L’Indépendant
Sidi Ag Baye, société civile de la coordination des mouvements de l’Azawad
Quelles sont vos impressions sur le début des travaux ?
Je suis très optimisme. En se promenant dans les coulisses pour échanger avec les participants, on remarque que les positions ne sont pas éloignées les unes des autres. A part quelques exceptions, les gens parlent le même langage, il y a peut-être une différence au niveau de l’approche.
Tout le monde veut la même chose mais l’exprime de manière différente. C’est la seule différence que je constate depuis le début de ces échanges.

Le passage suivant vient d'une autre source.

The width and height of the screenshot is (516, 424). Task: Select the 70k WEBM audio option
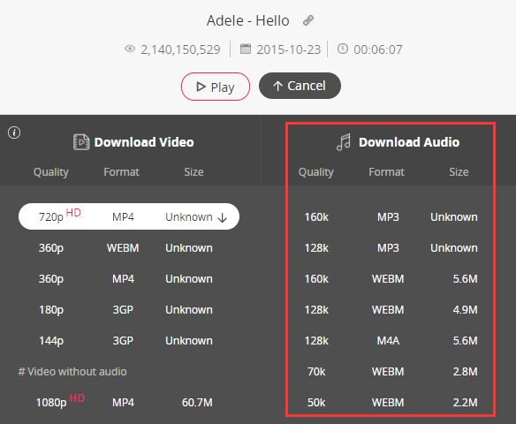tap(391, 371)

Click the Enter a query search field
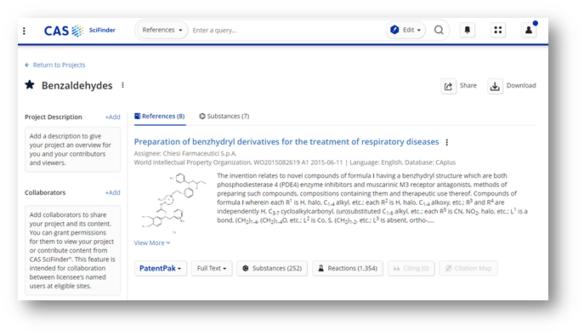tap(286, 30)
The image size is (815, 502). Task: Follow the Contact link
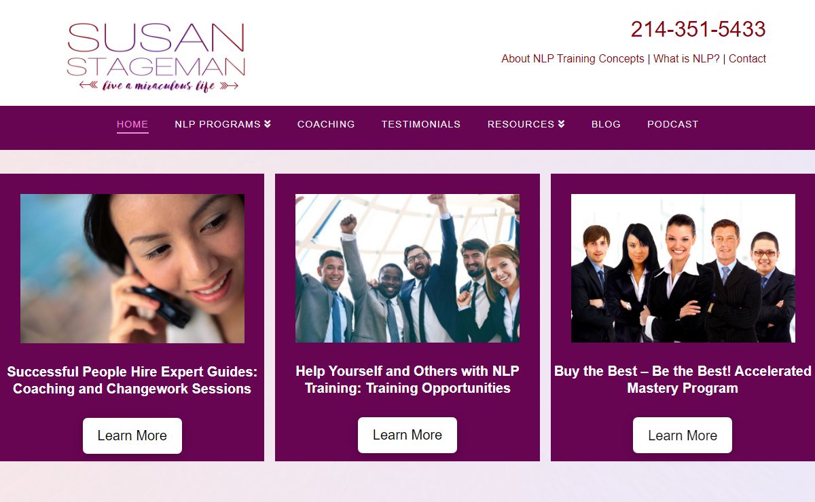coord(747,59)
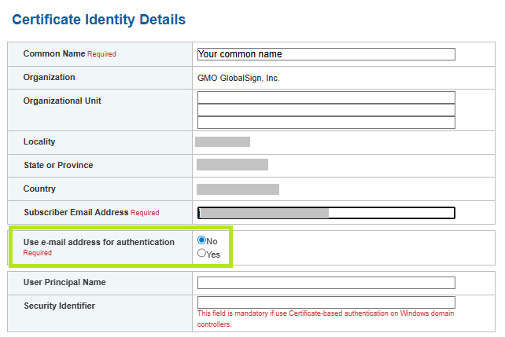Click the Subscriber Email Address label
This screenshot has height=337, width=505.
(x=76, y=212)
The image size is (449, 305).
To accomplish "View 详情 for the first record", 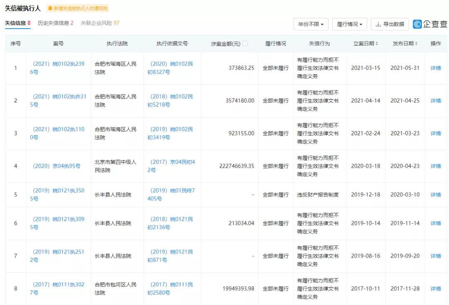I will (x=435, y=68).
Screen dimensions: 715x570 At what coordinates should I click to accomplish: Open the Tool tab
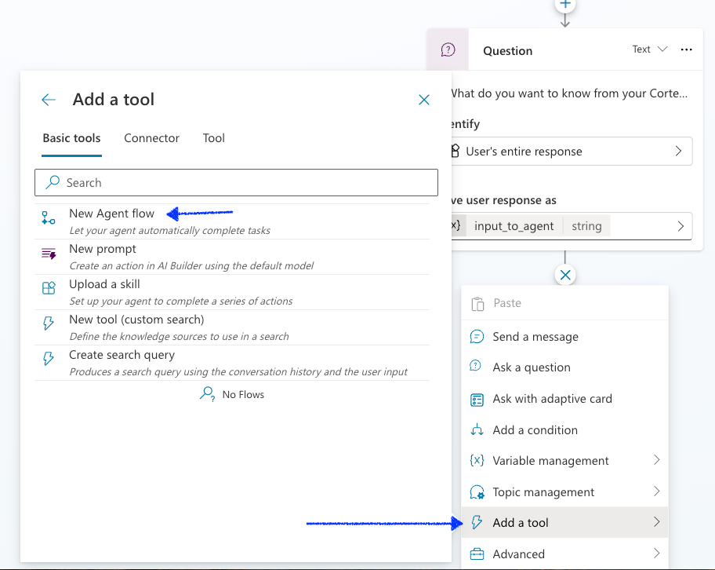(x=213, y=138)
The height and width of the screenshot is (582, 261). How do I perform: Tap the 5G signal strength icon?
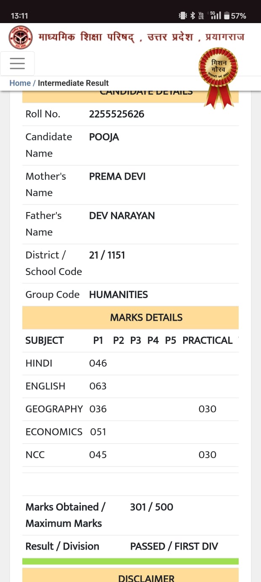pos(216,16)
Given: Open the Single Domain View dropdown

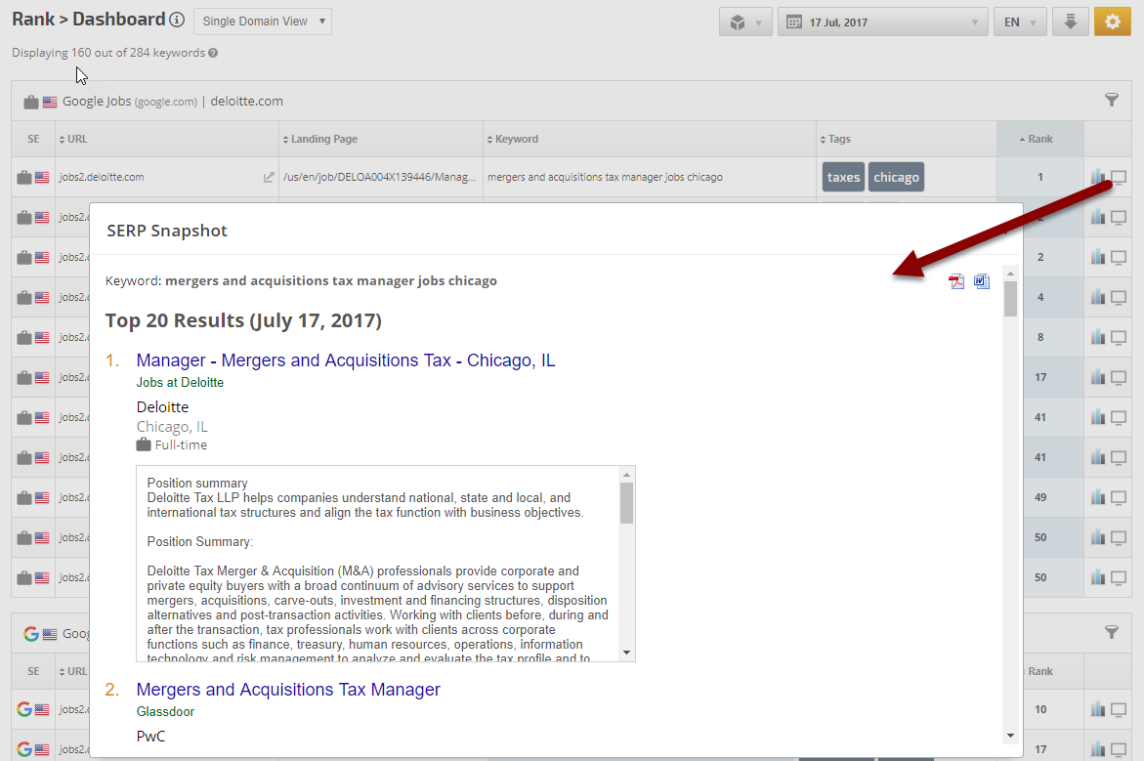Looking at the screenshot, I should click(x=263, y=21).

On remarque aussi qu’au niveau de votre coordination (MNLA, HCUA et MAA-dissident) le discours n’a pas réellement changé malgré la feuille de route signée en juillet dernier ici même à Alger. Vous parlez toujours d’indépendance et d’autonomie. Qu’en est-il réellement ? Est-ce à dire que vous ne vous reconnaissez plus dans ce document ?

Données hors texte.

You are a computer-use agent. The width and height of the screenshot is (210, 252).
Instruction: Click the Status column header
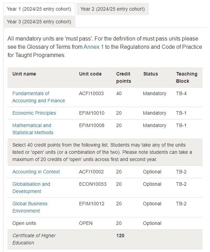[151, 74]
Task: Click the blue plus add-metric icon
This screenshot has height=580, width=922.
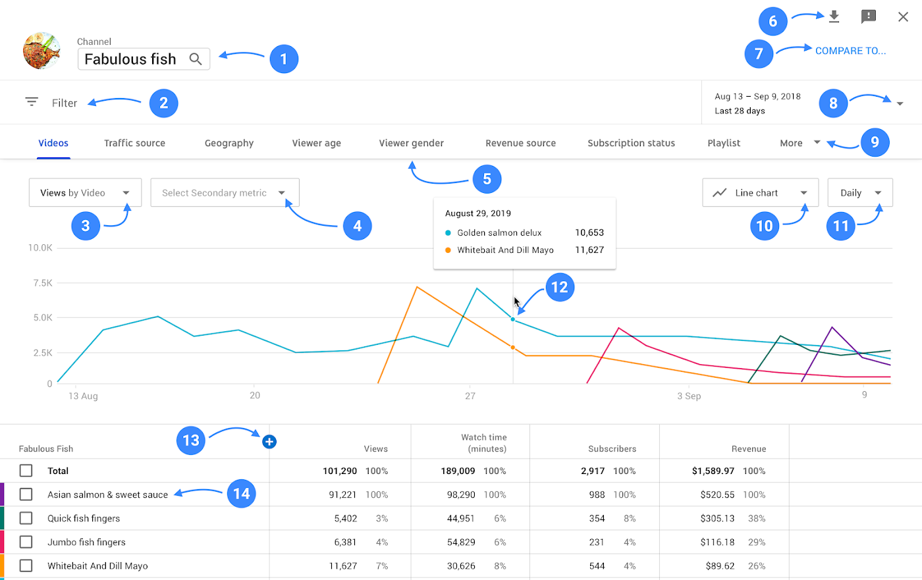Action: [269, 442]
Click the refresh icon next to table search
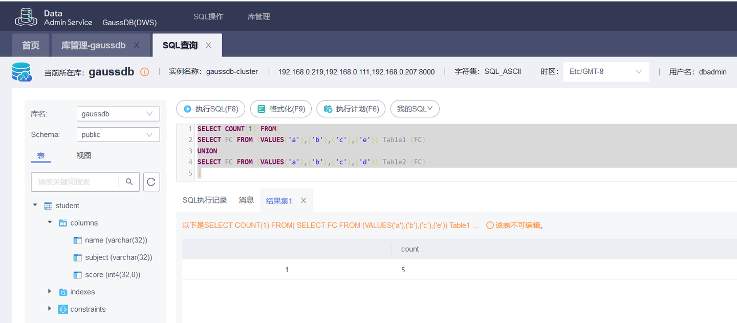This screenshot has width=737, height=323. pyautogui.click(x=151, y=181)
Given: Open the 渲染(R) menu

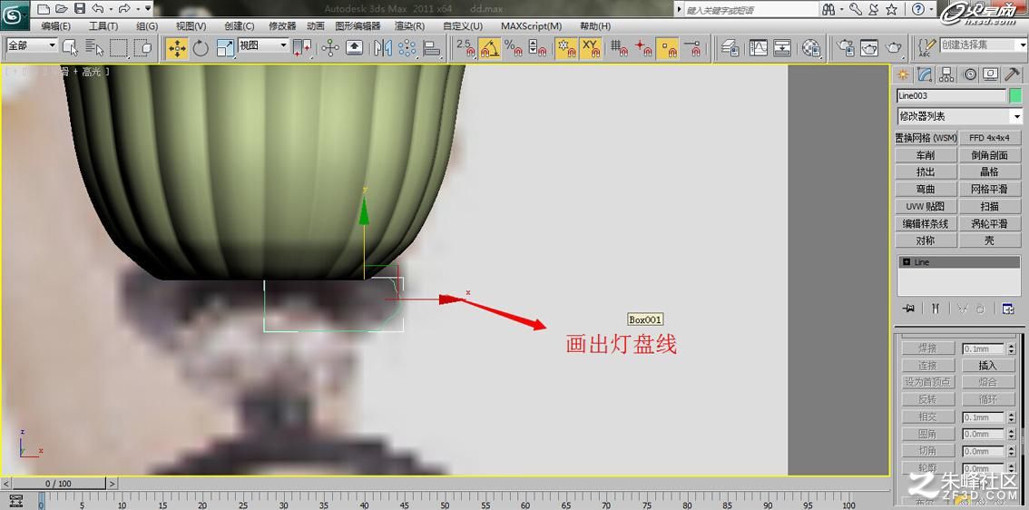Looking at the screenshot, I should pyautogui.click(x=409, y=25).

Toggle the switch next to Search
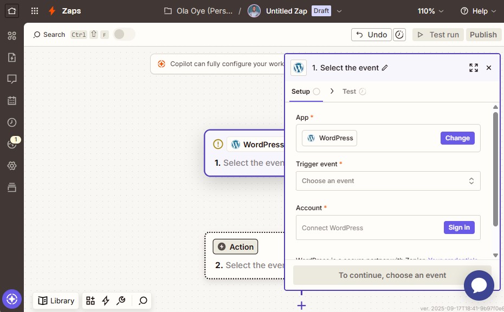click(124, 35)
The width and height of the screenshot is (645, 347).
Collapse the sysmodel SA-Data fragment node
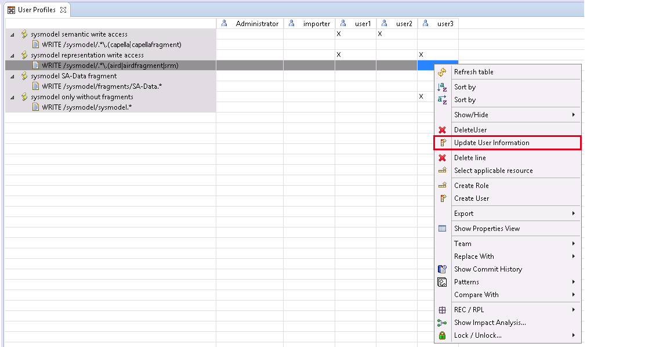coord(13,76)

Autonomie, oui. Une très large autonomie d’ailleurs. Parce que c’est la seule voie qui puisse nous permettre d’être maitres de notre destin chez nous. Indépendance, non. Parce que nous ne pouvons pas signer quelque chose et faire son contraire. D’ailleurs, nous, à travers l’accord préliminaire de Ouaga, nous reconnaissons l’intégrité territoriale du Mali. C’est-à-dire que nous ne parlons plus d’indépendance mais , dans ce nouveau Mali, nous voulons juste être maitres de notre destin. Nous voulons être consultés chez nous et être responsabilisés par rapport à la gestion de notre territoire.

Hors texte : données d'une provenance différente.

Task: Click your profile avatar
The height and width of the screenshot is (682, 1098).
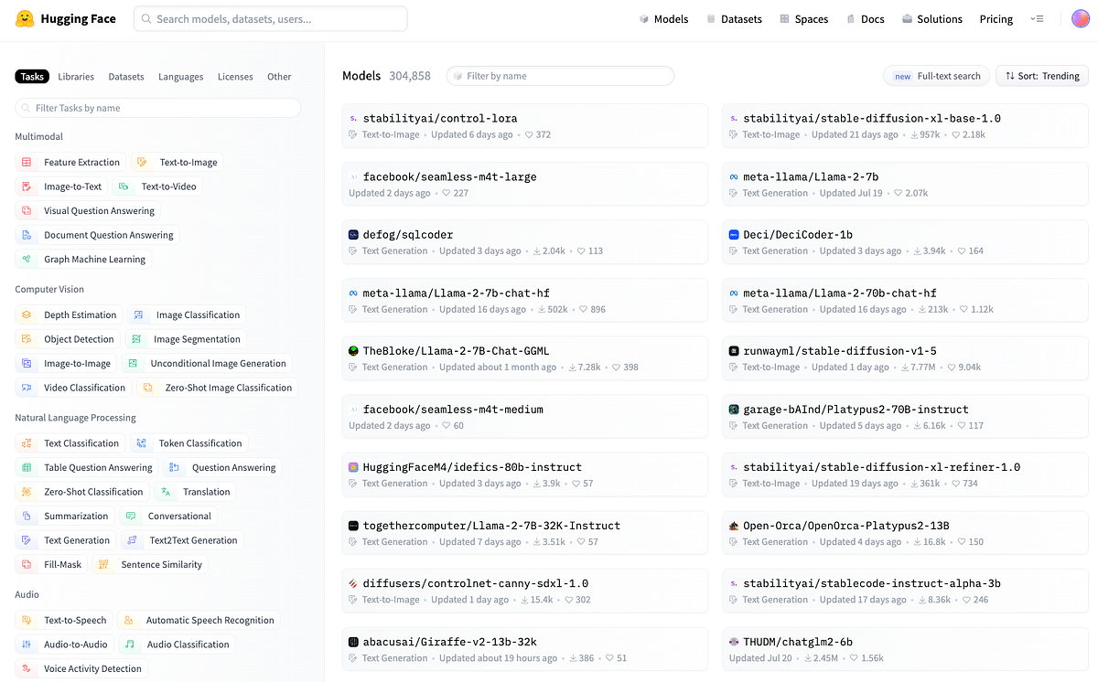Action: 1080,18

Le gouvernement a, dans ses valises, un projet de décentralisation poussée. Ne pensez-vous pas qu’il est à même de vous permettre effectivement d’être maîtres de votre destin plutôt que l’autonomie ?
Lorsque le gouvernement ne parle que de décentralisation, même poussée jusqu’au ciel, elle n’aura aucun sens. Parce que nous sommes dans la pratique de la décentralisation depuis plus de 20 ans mais elle n’a servi à rien.
Tout ce que le gouvernement dit c’est déjà contenu dans le pacte national. Ce document, sans le dire explicitement, nous confère déjà une autonomie.
Celle-ci concernait principalement les trois régions du nord de l’Azawad avant qu’elle ne soit étendue à tout le pays pour la vider de son contenu. Aujourd’hui, quand nous entendons parler de décentralisation poussée ou de régionalisation, pour nous, ce ne sont que des mots et nous ne nous laisserons pas piéger cette fois-ci encore. Nous n’allons pas entrer dans ce débat.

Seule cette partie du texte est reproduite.